The data below needs to be returned exactly, line for line.

* _Working data_:
====================

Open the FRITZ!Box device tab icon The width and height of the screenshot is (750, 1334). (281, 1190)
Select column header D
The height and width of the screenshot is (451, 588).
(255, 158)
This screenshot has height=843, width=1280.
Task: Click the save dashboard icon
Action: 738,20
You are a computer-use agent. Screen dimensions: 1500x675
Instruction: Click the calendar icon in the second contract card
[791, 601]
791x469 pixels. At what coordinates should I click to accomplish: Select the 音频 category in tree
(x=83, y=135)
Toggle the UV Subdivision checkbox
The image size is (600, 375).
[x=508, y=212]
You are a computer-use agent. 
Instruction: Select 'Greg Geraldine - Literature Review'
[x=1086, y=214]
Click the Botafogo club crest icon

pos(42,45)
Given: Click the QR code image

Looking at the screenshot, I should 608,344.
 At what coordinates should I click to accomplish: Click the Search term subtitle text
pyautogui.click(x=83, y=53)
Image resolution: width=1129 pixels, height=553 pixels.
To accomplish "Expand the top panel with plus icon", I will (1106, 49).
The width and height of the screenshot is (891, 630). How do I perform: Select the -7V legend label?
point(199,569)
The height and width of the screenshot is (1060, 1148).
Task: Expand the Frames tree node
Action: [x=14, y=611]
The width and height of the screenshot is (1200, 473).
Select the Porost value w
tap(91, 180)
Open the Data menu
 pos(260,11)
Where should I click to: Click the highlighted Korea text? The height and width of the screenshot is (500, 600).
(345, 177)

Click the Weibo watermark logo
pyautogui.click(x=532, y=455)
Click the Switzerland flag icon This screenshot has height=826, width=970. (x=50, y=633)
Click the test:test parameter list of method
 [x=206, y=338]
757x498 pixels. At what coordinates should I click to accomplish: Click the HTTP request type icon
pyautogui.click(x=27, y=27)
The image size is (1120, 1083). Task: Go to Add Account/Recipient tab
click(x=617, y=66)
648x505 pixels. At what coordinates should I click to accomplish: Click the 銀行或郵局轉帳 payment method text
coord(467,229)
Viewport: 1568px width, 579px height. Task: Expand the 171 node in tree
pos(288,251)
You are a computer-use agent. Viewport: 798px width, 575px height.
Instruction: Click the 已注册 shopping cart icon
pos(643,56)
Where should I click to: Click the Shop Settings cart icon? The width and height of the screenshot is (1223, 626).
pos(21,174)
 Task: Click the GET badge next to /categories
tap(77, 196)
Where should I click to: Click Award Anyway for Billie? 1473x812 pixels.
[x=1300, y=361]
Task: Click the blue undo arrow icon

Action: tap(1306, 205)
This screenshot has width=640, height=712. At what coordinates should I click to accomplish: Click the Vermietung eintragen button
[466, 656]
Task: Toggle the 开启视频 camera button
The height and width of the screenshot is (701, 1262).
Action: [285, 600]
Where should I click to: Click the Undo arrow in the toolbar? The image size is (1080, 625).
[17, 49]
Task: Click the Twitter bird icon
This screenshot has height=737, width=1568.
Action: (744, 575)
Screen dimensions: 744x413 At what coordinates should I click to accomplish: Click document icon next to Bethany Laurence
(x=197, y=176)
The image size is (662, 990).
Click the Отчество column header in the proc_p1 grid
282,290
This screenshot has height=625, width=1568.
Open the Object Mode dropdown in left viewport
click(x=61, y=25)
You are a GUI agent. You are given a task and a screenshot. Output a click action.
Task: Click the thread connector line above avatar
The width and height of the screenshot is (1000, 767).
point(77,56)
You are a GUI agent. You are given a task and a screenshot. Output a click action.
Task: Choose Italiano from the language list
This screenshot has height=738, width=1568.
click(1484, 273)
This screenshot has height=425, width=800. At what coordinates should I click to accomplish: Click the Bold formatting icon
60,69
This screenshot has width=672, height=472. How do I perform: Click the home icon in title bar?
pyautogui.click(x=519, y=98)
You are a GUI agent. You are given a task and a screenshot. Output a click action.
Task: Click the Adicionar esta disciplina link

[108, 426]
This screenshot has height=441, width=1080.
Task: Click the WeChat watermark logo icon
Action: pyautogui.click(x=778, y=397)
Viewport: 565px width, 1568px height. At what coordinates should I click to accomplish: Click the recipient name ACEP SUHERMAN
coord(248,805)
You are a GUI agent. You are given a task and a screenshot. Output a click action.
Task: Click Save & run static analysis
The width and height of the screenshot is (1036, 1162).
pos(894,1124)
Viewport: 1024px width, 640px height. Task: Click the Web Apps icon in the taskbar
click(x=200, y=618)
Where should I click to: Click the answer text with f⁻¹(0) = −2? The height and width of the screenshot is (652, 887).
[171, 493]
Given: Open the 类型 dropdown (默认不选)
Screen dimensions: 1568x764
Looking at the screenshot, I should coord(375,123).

====================

* _Answer to this task_:
Open the FRITZ!Box device tab icon The width and height of the screenshot is (750, 1334). (281, 1190)
Select column header D
The height and width of the screenshot is (451, 588).
(255, 158)
This screenshot has height=843, width=1280.
Task: Click the save dashboard icon
Action: 738,20
You are a computer-use agent. Screen dimensions: 1500x675
Instruction: Click the calendar icon in the second contract card
[791, 601]
791x469 pixels. At what coordinates should I click to accomplish: Select the 音频 category in tree
(x=83, y=135)
Toggle the UV Subdivision checkbox
The image size is (600, 375).
[x=508, y=212]
You are a computer-use agent. 
Instruction: Select 'Greg Geraldine - Literature Review'
[x=1086, y=214]
Click the Botafogo club crest icon

pos(42,45)
Given: Click the QR code image

Looking at the screenshot, I should 608,344.
 At what coordinates should I click to accomplish: Click the Search term subtitle text
pyautogui.click(x=83, y=53)
Image resolution: width=1129 pixels, height=553 pixels.
To accomplish "Expand the top panel with plus icon", I will (1106, 49).
The width and height of the screenshot is (891, 630). How do I perform: Select the -7V legend label?
point(199,569)
The height and width of the screenshot is (1060, 1148).
Task: Expand the Frames tree node
Action: [x=14, y=611]
The width and height of the screenshot is (1200, 473).
Select the Porost value w
tap(91, 180)
Open the Data menu
 pos(260,11)
Where should I click to: Click the highlighted Korea text? The height and width of the screenshot is (500, 600).
(345, 177)

Click the Weibo watermark logo
pyautogui.click(x=532, y=455)
Click the Switzerland flag icon This screenshot has height=826, width=970. (x=50, y=633)
Click the test:test parameter list of method
 [x=206, y=338]
757x498 pixels. At what coordinates should I click to accomplish: Click the HTTP request type icon
pyautogui.click(x=27, y=27)
The image size is (1120, 1083). Task: Go to Add Account/Recipient tab
click(x=617, y=66)
648x505 pixels. At what coordinates should I click to accomplish: Click the 銀行或郵局轉帳 payment method text
coord(467,229)
Viewport: 1568px width, 579px height. Task: Expand the 171 node in tree
pos(288,251)
You are a computer-use agent. Viewport: 798px width, 575px height.
Instruction: Click the 已注册 shopping cart icon
pos(643,56)
Where should I click to: Click the Shop Settings cart icon? The width and height of the screenshot is (1223, 626).
pos(21,174)
 Task: Click the GET badge next to /categories
tap(77, 196)
Where should I click to: Click Award Anyway for Billie? 1473x812 pixels.
[x=1300, y=361]
Task: Click the blue undo arrow icon

Action: tap(1306, 205)
This screenshot has width=640, height=712. At what coordinates should I click to accomplish: Click the Vermietung eintragen button
[466, 656]
Task: Toggle the 开启视频 camera button
The height and width of the screenshot is (701, 1262).
Action: [285, 600]
Where should I click to: Click the Undo arrow in the toolbar? The image size is (1080, 625).
[17, 49]
Task: Click the Twitter bird icon
This screenshot has height=737, width=1568.
Action: (744, 575)
Screen dimensions: 744x413 At what coordinates should I click to accomplish: Click document icon next to Bethany Laurence
(x=197, y=176)
The image size is (662, 990).
Click the Отчество column header in the proc_p1 grid
282,290
This screenshot has height=625, width=1568.
Open the Object Mode dropdown in left viewport
click(x=61, y=25)
You are a GUI agent. You are given a task and a screenshot. Output a click action.
Task: Click the thread connector line above avatar
The width and height of the screenshot is (1000, 767).
point(77,56)
You are a GUI agent. You are given a task and a screenshot. Output a click action.
Task: Choose Italiano from the language list
This screenshot has height=738, width=1568.
click(1484, 273)
This screenshot has height=425, width=800. At what coordinates should I click to accomplish: Click the Bold formatting icon
60,69
This screenshot has width=672, height=472. How do I perform: Click the home icon in title bar?
pyautogui.click(x=519, y=98)
You are a GUI agent. You are given a task and a screenshot. Output a click action.
Task: Click the Adicionar esta disciplina link

[108, 426]
This screenshot has height=441, width=1080.
Task: Click the WeChat watermark logo icon
Action: pyautogui.click(x=778, y=397)
Viewport: 565px width, 1568px height. At what coordinates should I click to accomplish: Click the recipient name ACEP SUHERMAN
coord(248,805)
You are a GUI agent. You are given a task and a screenshot. Output a click action.
Task: Click Save & run static analysis
The width and height of the screenshot is (1036, 1162).
pos(894,1124)
Viewport: 1024px width, 640px height. Task: Click the Web Apps icon in the taskbar
click(x=200, y=618)
Where should I click to: Click the answer text with f⁻¹(0) = −2? The height and width of the screenshot is (652, 887).
[171, 493]
Given: Open the 类型 dropdown (默认不选)
Screen dimensions: 1568x764
Looking at the screenshot, I should coord(375,123).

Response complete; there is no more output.